La società ci educa alla violenza e alla corruzione, ma poi si aspetta che tu non sbagli. Ci offre le armi, ci mostra come sparare e poi se ne lava le mani, se tu spari davvero. E a Springfield la situazione è proprio questa. Bart è costretto a sbagliare e sarà per sempre condannato a credere di essere un buono a nulla. E quanto a Lisa: anche la giovane campionessa di spelling incarna perfettamente l’ideale dominante della società contemporanea. O competi e vinci, oppure non ti scolli dalle sabbie mobili in cui sei incastrato da quando sei nato. E non importa quanto sei disposto a cedere per vincere, né a qualcuno importa se non avrai mai le possibilità di gareggiare. Lisa crede davvero al sogno di diventare Presidentessa degli Stati Uniti: vorrebbe cambiare il mondo, senza accorgersi di essere soltanto un ingranaggio del sistema che detesta così tanto.

Una filosofia del riflesso

Un cartone animato che denuncia la società, utilizzando gli stessi stili di comunicazione della società che denuncia, è qualcosa di geniale e oscuro allo stesso tempo. Perché i Simpson sono diseducativi ed educativi nello stesso momento, e probabilmente questo è il loro segreto di lunga vita. Ci mostrano una Springfield terribile, ma anche così divertente. E non solo: ci mostrano la nostra stessa società, ma sono capaci di non farcelo capire. Homer ha dei problemi con l’alcool, Marge ha sviluppato delle nevrosi, Lisa non si è mai goduta la propria infanzia perché spinta alla competizione ossessiva e necessaria, Bart non combinerà mai nulla nella vita e Maggie non imparerà mai a comunicare perché appartiene a una nuova generazione… ma chi pensa davvero a queste cose, quando guarda i Simpson?
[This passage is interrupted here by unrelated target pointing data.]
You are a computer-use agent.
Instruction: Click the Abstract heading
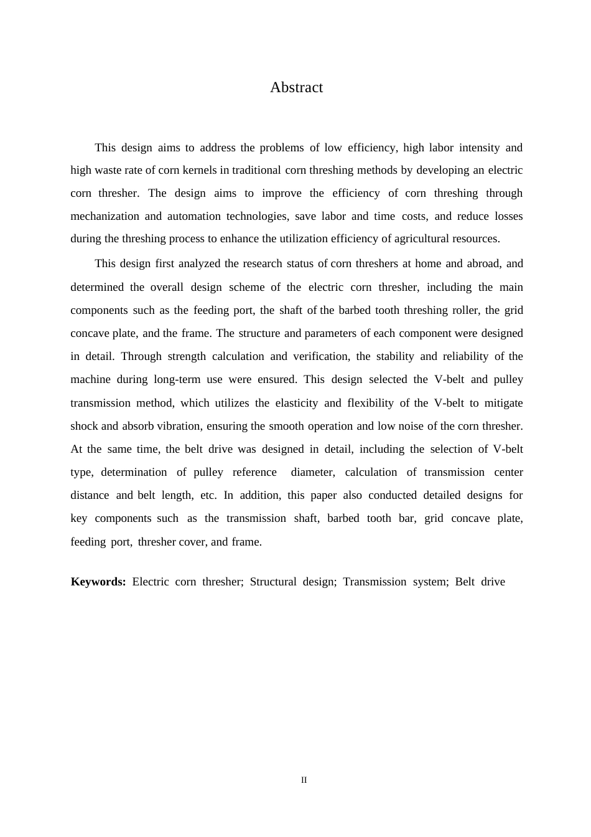coord(296,88)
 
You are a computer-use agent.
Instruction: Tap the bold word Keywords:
coord(98,582)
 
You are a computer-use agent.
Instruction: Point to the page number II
coord(304,780)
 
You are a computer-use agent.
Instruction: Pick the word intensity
coord(479,148)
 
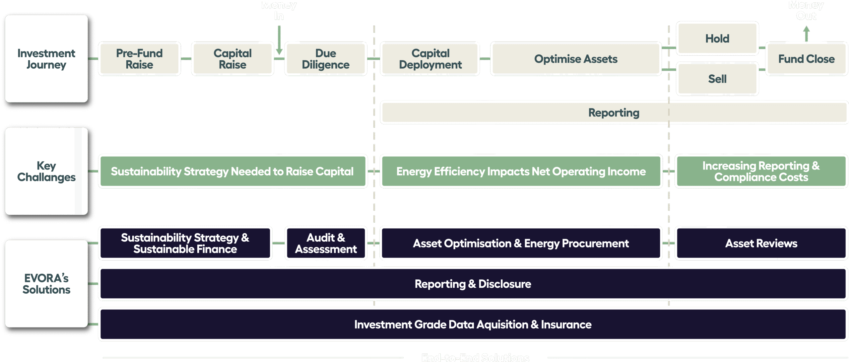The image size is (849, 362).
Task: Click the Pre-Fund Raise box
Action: pyautogui.click(x=139, y=59)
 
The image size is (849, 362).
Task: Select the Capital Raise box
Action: pyautogui.click(x=232, y=59)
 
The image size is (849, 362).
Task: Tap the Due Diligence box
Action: pyautogui.click(x=326, y=59)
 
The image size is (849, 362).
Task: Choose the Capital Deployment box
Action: pyautogui.click(x=430, y=59)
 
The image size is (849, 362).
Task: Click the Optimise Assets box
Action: pyautogui.click(x=576, y=59)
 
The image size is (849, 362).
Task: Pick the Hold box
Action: pyautogui.click(x=717, y=38)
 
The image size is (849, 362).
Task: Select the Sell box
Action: pyautogui.click(x=717, y=79)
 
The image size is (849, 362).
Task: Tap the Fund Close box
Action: pyautogui.click(x=806, y=59)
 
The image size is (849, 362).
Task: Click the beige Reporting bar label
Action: pyautogui.click(x=614, y=112)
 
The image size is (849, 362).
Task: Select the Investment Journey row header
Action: pyautogui.click(x=46, y=59)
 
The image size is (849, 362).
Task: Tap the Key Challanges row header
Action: pyautogui.click(x=46, y=171)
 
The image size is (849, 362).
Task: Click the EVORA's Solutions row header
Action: pyautogui.click(x=46, y=284)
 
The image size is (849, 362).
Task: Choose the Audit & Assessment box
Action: pyautogui.click(x=326, y=243)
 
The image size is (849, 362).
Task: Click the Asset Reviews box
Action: pyautogui.click(x=761, y=243)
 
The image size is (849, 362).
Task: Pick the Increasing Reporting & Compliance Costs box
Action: pyautogui.click(x=761, y=171)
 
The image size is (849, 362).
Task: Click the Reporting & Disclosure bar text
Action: pyautogui.click(x=473, y=284)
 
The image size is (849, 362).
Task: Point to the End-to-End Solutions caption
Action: pyautogui.click(x=475, y=357)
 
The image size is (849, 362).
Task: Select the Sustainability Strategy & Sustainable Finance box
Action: pyautogui.click(x=185, y=243)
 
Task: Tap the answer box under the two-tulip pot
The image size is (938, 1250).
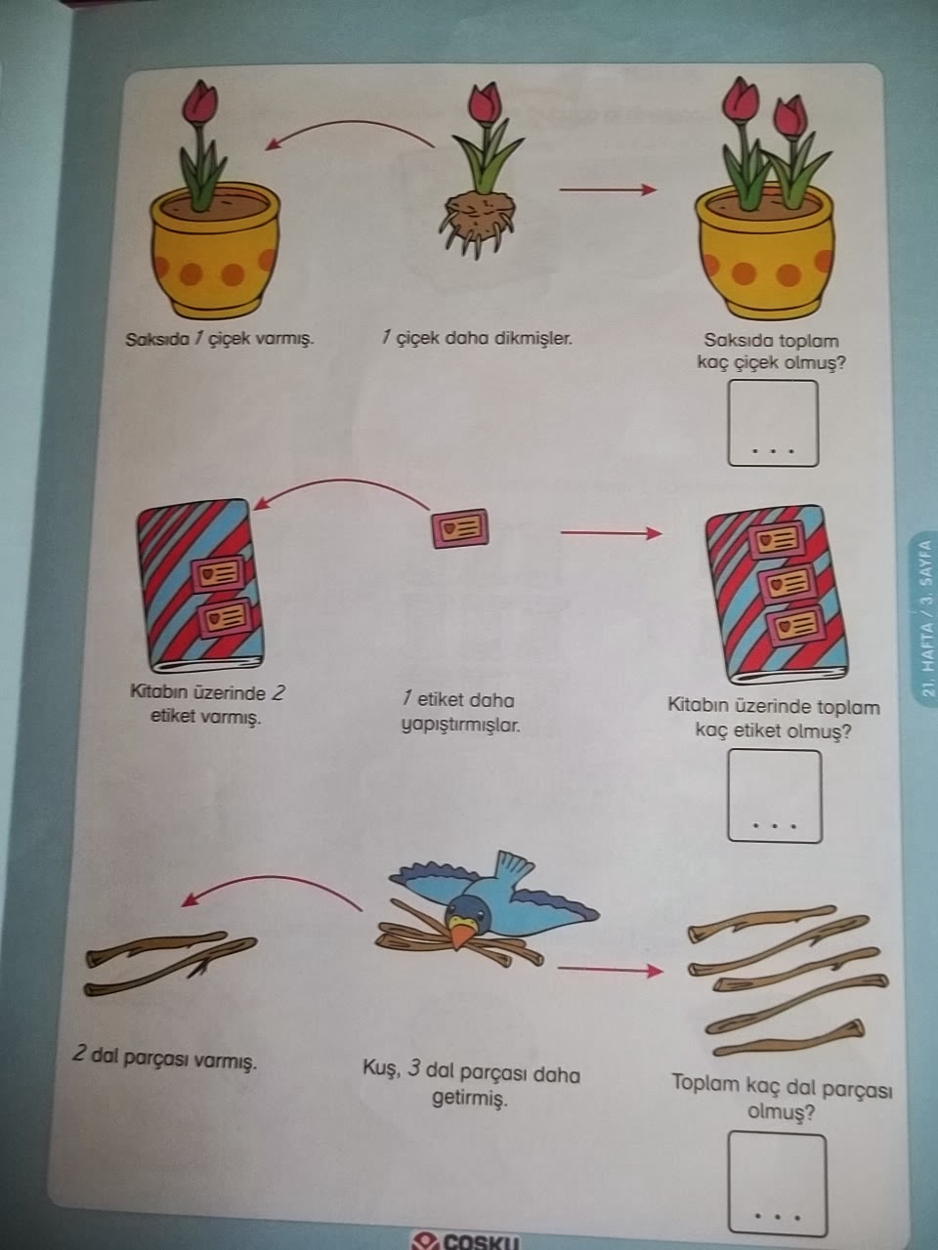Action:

Nessuno, ed è giusto che sia così. I Simpson sono tantissime cose, e allo stesso tempo non sono niente: è solo intrattenimento. E l’intrattenimento non deve essere né giusto, né sbagliato: rispecchia soltanto l’ambiente in cui nasce. Se Bart e Lisa crescono davanti a Grattachecca e Fichetto, noi siamo cresciuti davanti ai Simpson. Matt Groening in fondo ha soltanto messo la propria famiglia e la propria infanzia nei suoi disegni. Come rispondere allora alla domanda iniziale? Qual è la filosofia contemporanea dietro ai Simpson? Forse, si tratta di una filosofia del riflesso: i Simpson riflettono una società che denunciano, e in cui noi ci riflettiamo. La filosofia che sta davvero alla base è quella di saper riconoscere i prodotti sociali e sapersi chiedere da dove arrivano e dove vogliono portarci. Solo così possiamo davvero iniziare a captare l’oscurità che abbiamo sotto il naso, ma che non riusciamo a vedere.